» WHAT YOU WILL DO
Would you transcribe the whole listing exactly, minus its pictures?

□ □ □ □ □ □ □

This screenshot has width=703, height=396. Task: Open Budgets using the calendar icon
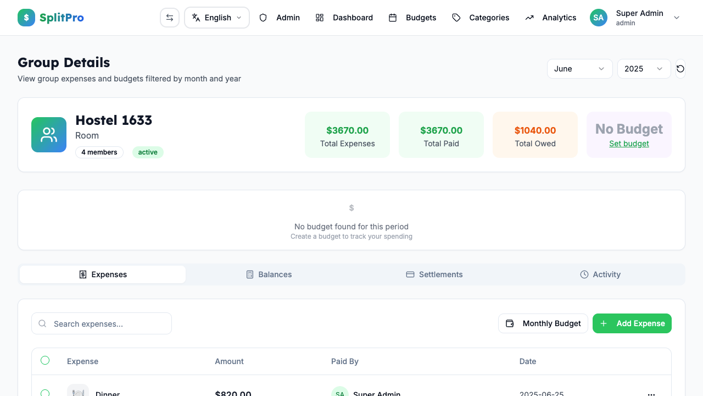point(393,18)
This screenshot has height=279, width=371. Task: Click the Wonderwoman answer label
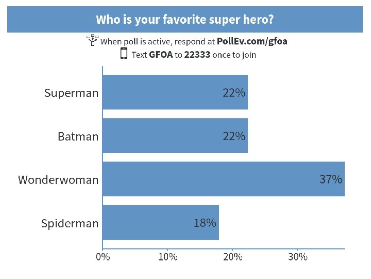[x=58, y=180]
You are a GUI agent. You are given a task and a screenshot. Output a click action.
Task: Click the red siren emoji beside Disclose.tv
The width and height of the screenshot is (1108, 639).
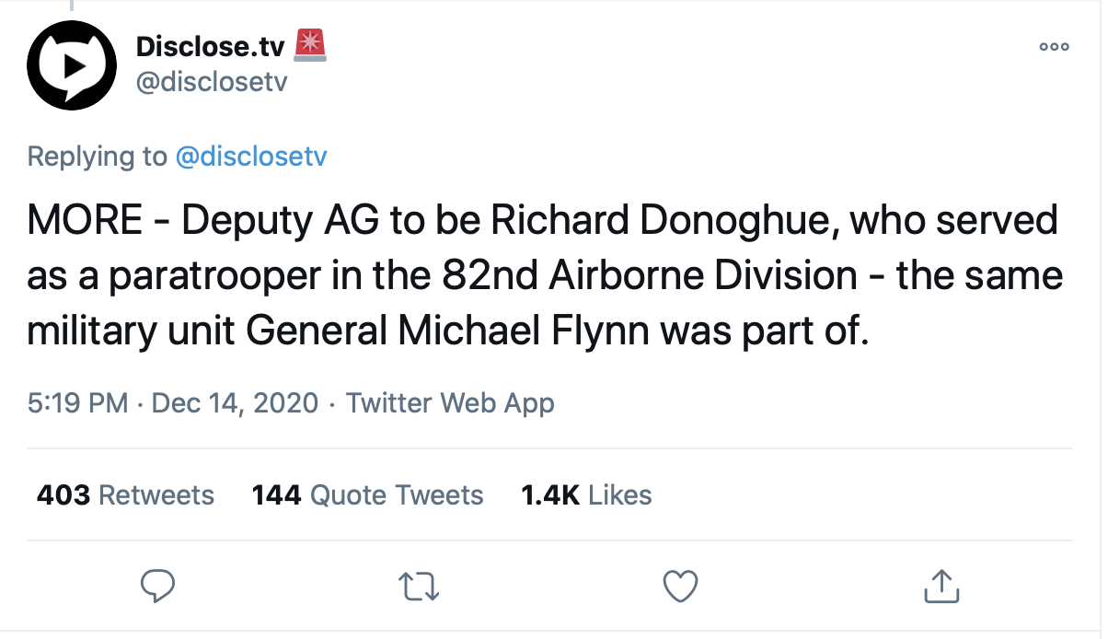(310, 44)
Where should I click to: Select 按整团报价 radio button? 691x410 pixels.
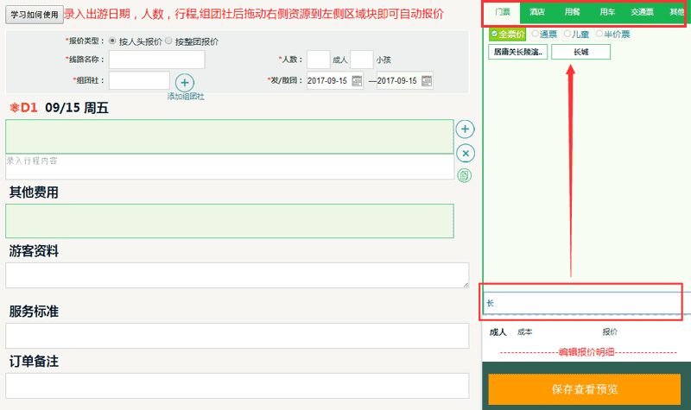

□ □ □ □ □ □ □

» OUTPUT OF THE EXERCISE
This screenshot has width=703, height=396. Task: Open Budgets using the calendar icon
point(393,18)
This screenshot has height=279, width=371. Task: Click the Wonderwoman answer label
[x=58, y=180]
You are a GUI agent. You are given a task and a screenshot. Output a click action.
Task: Click the red siren emoji beside Disclose.tv
The width and height of the screenshot is (1108, 639).
(310, 44)
Where should I click to: Select 按整团报价 radio button? 691x410 pixels.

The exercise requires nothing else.